The Mel Robbins PodcastYour Dreams Are NO Joke: It’s Time to DREAM BIG Again & 3 Ways to Get Started | Mel Robbins Podcast
CHAPTERS
- 0:00 – 3:01
Your dreams are serious business (why this episode matters now)
Mel opens with urgency: your dreams aren’t fluff, self-help, or a joke—they’re central to your happiness and success. She frames the episode as a hands-on coaching session to help you identify what you really want and stop denying it.

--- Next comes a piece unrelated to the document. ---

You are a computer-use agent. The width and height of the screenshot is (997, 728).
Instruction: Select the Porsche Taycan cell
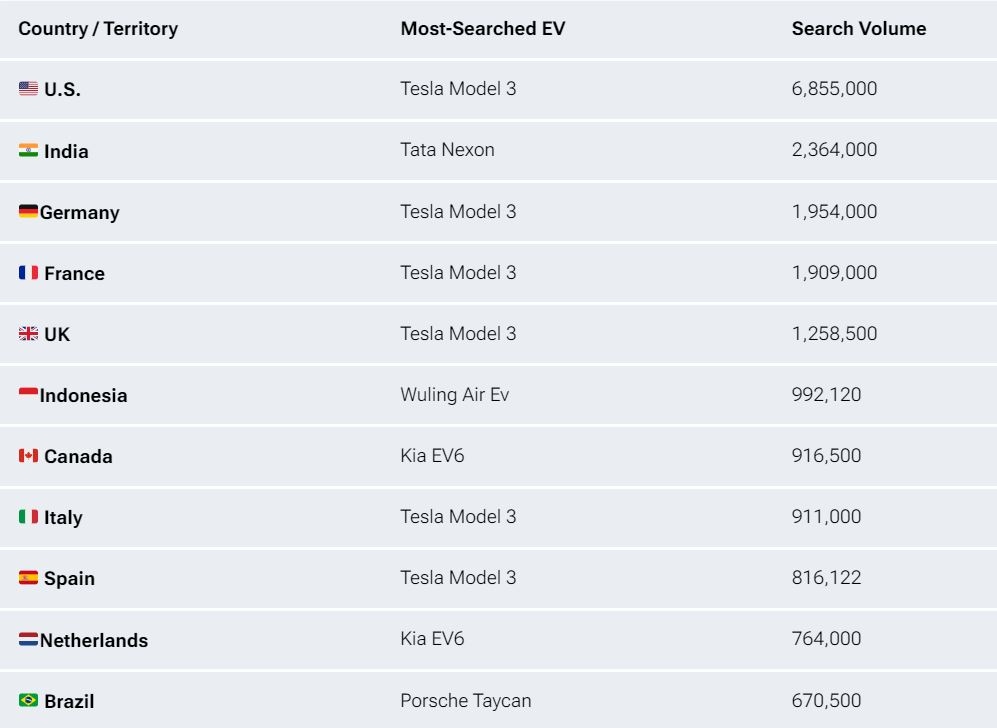coord(465,700)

- •Dreams matter and deserve attention, not dismissal
- •Many people are afraid to admit dreams because it might not happen
- •Mel promises step-by-step coaching and practical exercises
- •Theme: stop minimizing; start taking dreams seriously
- 3:01 – 4:32
The unextinguishable flame inside you
Mel introduces the metaphor of an inner flame—desire, purpose, life force—that cannot go out as long as you’re alive. Your job is to fan it, especially when life is hard and you feel disconnected.
- •The flame only goes out when you die; it can’t be “gone” while you’re living
- •Dreams are tied to purpose, desire, and self-expression
- •Hard seasons can hide the flame, but they don’t remove it
- •Fanning the flame is an active responsibility
- 4:32 – 10:35
Why dreams create success: potential, curiosity, and research
She reframes “self-help” as building your birthright: a meaningful life with connection and success. Using Harvard Business School research, she argues most people lack goals—and that having dreams multiplies your likelihood of success.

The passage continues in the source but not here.